## INSTRUCTIONS TO FOLLOW
Please copy each line in the records below that contains the string "данных".

(Extracted data entries)
_ _ _ _

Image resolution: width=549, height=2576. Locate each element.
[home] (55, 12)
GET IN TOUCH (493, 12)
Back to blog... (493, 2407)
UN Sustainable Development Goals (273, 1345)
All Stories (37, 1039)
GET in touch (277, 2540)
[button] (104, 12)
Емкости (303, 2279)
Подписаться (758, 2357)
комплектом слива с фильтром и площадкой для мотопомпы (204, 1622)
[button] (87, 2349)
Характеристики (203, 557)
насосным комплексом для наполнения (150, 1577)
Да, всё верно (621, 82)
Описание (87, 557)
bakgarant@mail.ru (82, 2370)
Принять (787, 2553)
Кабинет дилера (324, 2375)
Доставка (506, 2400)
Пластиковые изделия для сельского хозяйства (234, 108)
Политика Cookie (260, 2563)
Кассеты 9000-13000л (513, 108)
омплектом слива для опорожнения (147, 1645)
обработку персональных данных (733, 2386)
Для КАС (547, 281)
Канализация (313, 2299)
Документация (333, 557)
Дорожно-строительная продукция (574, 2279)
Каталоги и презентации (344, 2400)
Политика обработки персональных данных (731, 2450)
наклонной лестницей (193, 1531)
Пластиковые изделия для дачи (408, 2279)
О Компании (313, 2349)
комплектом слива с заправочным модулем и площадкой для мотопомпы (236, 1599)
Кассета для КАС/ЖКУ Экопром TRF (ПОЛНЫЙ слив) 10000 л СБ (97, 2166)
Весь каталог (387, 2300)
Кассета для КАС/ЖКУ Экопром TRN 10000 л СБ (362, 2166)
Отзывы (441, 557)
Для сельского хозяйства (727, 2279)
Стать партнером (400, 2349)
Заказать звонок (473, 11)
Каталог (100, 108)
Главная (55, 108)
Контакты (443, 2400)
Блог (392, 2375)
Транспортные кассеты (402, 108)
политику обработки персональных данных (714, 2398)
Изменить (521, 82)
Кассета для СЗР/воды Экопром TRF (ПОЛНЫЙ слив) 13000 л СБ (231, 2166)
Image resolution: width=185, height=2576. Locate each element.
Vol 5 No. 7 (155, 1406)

_ _ _ _

## ANSWER AREA
обработку персональных данных (733, 2386)
Политика обработки персональных данных (731, 2450)
политику обработки персональных данных (714, 2398)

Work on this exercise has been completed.